* **PROVIDED MATERIAL**:
********
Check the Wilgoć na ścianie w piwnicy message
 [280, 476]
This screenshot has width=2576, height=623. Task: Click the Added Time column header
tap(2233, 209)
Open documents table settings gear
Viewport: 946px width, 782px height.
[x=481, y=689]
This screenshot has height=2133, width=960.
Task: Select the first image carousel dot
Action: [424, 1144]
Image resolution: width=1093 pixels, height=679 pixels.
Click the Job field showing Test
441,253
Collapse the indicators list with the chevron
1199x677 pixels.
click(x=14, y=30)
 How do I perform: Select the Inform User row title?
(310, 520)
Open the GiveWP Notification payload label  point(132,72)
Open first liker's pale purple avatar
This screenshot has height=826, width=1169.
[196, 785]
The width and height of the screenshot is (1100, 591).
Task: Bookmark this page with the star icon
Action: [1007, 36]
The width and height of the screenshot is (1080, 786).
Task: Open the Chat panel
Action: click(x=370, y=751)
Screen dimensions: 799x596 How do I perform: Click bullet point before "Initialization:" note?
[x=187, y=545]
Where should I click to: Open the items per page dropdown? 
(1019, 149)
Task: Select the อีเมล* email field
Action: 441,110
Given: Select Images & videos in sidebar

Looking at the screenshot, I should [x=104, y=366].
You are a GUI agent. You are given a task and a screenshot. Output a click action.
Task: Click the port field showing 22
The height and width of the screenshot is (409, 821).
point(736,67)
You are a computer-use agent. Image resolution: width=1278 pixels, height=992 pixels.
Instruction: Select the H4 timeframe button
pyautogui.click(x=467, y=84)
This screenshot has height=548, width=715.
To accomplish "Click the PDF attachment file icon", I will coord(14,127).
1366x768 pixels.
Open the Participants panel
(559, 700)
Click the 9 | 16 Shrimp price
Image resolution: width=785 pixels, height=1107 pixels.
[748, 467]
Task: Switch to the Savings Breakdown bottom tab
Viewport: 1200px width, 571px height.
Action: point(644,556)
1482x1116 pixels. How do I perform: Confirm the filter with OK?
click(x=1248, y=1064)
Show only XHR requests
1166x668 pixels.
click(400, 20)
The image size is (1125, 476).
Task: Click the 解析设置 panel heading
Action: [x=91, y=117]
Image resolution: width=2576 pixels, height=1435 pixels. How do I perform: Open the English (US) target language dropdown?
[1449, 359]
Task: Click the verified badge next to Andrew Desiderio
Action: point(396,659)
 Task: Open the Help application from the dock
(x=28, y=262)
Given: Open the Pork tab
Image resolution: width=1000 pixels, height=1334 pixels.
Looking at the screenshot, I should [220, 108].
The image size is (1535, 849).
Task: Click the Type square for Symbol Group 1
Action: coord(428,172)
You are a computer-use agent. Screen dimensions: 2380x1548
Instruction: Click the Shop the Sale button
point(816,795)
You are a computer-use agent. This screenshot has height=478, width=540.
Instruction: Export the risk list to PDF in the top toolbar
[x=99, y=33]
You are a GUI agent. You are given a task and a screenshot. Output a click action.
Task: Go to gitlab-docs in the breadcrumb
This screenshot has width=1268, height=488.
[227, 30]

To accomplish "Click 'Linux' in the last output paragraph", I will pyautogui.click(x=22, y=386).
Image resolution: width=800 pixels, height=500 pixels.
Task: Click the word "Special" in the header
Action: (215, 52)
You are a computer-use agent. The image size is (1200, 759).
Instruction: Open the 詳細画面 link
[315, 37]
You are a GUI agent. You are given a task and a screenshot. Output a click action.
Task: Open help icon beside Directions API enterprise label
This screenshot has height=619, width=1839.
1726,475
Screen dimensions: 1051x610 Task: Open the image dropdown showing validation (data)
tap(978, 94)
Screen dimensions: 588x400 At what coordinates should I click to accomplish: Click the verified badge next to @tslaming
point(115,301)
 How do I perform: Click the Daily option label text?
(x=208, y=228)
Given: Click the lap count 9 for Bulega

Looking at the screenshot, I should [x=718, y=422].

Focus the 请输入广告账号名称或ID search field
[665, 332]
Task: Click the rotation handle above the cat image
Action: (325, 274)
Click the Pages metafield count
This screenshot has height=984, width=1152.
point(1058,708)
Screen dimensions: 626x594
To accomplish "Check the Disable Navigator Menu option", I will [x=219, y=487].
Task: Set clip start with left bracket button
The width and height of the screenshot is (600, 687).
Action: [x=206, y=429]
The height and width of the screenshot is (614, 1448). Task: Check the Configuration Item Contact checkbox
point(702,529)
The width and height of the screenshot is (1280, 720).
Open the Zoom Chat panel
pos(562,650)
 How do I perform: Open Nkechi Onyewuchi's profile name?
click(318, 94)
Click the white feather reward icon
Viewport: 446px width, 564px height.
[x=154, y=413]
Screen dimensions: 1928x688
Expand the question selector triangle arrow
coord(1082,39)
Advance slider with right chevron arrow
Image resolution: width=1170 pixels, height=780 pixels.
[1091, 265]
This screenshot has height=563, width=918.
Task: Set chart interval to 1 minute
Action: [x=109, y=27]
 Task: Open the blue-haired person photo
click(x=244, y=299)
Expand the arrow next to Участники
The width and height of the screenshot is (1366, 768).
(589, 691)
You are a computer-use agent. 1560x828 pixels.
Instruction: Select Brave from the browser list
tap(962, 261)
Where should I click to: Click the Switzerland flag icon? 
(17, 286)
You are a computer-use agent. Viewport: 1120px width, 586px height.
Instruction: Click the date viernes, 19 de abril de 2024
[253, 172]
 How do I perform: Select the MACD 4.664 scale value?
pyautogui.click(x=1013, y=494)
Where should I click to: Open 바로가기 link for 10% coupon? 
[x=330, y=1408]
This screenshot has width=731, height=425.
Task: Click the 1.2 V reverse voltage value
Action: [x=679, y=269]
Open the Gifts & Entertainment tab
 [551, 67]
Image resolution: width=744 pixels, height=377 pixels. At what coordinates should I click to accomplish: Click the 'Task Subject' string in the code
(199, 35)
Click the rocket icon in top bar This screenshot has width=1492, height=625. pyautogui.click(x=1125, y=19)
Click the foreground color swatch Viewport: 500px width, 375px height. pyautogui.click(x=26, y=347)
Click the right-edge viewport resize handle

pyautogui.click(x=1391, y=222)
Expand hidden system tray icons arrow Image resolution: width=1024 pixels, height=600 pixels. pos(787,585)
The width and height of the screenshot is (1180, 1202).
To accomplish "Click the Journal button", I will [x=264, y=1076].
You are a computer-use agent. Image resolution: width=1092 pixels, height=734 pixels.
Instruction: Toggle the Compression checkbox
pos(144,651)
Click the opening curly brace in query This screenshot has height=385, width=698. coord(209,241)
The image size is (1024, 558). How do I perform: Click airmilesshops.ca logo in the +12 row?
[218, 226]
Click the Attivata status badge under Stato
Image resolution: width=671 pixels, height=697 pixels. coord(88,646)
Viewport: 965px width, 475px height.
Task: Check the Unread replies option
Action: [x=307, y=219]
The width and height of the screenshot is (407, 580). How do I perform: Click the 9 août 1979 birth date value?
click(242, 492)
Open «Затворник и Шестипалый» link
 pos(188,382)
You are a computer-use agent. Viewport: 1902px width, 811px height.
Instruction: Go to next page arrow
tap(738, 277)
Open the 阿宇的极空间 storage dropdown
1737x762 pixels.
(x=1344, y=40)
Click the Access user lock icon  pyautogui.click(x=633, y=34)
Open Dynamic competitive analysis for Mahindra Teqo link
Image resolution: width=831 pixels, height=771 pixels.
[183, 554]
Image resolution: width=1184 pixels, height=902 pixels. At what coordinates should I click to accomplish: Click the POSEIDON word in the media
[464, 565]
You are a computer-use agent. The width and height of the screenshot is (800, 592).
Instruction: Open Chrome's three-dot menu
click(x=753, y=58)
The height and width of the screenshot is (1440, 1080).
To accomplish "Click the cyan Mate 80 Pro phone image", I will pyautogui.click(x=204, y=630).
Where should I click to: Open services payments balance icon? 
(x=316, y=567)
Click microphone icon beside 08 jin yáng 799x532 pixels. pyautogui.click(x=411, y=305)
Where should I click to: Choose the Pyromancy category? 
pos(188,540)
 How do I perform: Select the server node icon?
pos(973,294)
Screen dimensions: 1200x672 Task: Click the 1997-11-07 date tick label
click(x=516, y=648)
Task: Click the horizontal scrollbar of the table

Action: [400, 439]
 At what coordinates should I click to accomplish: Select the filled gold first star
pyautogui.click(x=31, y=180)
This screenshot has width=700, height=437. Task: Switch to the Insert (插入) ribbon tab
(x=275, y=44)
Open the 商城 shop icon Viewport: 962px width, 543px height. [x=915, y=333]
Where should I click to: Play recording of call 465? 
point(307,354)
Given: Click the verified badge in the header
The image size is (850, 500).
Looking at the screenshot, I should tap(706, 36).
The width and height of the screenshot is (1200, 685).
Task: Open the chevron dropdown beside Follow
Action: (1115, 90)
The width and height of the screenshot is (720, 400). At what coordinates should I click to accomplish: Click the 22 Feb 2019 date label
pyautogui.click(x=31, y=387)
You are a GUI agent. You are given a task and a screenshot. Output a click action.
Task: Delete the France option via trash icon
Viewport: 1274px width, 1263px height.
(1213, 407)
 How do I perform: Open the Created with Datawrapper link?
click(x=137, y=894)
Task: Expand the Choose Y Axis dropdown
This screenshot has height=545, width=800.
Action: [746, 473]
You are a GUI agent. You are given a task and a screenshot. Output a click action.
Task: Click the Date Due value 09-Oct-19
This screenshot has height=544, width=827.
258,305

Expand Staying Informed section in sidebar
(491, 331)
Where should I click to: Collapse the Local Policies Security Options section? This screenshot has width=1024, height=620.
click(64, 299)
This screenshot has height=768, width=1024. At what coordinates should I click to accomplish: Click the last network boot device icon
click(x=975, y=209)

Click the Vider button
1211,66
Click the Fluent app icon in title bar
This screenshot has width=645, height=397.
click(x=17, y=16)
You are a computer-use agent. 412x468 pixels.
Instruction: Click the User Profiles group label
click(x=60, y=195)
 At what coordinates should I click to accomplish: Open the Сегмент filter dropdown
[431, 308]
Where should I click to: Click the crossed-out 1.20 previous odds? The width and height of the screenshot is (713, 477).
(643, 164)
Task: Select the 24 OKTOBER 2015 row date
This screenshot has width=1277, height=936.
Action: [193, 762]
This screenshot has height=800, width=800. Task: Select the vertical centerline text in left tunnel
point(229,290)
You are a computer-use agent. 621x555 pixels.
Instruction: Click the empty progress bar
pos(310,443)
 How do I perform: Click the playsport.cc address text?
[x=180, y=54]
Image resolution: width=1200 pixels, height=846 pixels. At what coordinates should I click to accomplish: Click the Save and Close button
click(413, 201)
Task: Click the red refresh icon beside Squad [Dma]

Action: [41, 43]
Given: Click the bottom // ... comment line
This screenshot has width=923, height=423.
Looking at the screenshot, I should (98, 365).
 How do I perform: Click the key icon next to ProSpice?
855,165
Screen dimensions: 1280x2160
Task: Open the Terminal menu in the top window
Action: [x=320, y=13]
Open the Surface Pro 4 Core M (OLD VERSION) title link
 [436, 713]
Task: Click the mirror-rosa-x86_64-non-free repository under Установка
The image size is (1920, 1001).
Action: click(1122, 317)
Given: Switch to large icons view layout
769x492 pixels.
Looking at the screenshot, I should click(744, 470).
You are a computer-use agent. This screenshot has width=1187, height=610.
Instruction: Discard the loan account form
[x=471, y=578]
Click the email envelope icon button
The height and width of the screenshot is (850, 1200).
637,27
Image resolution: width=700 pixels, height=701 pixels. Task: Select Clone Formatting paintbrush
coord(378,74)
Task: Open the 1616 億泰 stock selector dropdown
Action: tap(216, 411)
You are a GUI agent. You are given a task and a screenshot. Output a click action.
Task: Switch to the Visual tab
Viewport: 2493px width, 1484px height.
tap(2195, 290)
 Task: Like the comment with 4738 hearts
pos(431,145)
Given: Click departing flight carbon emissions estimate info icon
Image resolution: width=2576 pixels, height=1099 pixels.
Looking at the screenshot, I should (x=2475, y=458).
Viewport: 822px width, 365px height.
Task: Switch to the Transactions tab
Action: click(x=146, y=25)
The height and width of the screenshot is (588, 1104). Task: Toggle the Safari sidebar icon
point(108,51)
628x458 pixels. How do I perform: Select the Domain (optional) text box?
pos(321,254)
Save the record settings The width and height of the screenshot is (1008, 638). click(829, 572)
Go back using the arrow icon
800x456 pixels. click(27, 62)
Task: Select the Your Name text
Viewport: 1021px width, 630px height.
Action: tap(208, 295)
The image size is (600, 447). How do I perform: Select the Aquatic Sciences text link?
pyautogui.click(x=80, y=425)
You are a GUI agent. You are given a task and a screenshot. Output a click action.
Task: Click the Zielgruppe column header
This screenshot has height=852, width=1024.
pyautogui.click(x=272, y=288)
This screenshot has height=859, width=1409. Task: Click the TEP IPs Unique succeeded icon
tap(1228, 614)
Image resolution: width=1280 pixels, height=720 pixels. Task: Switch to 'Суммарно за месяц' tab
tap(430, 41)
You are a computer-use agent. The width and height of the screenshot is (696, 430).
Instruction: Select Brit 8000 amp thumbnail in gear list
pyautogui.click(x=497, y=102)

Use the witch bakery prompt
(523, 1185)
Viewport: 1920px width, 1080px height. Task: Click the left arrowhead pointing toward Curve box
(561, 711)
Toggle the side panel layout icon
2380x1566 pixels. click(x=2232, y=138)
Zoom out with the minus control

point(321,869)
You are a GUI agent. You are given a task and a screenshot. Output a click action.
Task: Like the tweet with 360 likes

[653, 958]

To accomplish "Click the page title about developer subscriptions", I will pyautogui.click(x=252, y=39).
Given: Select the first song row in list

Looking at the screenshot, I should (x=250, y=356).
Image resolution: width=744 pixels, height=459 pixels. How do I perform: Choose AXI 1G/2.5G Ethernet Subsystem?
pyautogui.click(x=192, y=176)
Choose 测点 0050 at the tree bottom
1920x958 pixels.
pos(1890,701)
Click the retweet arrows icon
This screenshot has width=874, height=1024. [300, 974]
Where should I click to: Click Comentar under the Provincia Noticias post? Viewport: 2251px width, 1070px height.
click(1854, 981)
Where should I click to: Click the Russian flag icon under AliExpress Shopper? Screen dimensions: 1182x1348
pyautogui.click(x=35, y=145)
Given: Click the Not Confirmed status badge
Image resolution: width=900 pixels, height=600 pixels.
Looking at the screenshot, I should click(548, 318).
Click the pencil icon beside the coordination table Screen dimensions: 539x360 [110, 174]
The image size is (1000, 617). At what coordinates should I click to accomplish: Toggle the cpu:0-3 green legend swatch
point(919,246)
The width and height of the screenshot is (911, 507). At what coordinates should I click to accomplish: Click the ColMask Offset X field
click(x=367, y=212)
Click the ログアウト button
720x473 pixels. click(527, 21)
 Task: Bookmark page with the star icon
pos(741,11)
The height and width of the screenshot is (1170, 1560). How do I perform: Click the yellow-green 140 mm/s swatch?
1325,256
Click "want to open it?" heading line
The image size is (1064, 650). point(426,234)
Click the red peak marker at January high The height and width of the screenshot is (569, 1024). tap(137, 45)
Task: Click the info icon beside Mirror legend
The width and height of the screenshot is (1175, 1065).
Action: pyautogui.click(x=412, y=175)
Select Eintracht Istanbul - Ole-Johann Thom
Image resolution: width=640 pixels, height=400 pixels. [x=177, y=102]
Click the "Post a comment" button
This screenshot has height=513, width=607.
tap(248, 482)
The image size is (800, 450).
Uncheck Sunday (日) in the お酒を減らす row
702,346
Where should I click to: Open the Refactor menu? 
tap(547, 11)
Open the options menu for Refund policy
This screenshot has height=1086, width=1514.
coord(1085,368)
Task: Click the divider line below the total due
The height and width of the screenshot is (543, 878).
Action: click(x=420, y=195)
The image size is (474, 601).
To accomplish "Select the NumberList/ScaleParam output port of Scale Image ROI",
********
* **EXERCISE BRIEF**: Wherever the string "settings" appears in the records above, copy the line it sits in.

* **ANSWER FOR THIS EXERCISE**:
Open documents table settings gear
Save the record settings The width and height of the screenshot is (1008, 638). click(829, 572)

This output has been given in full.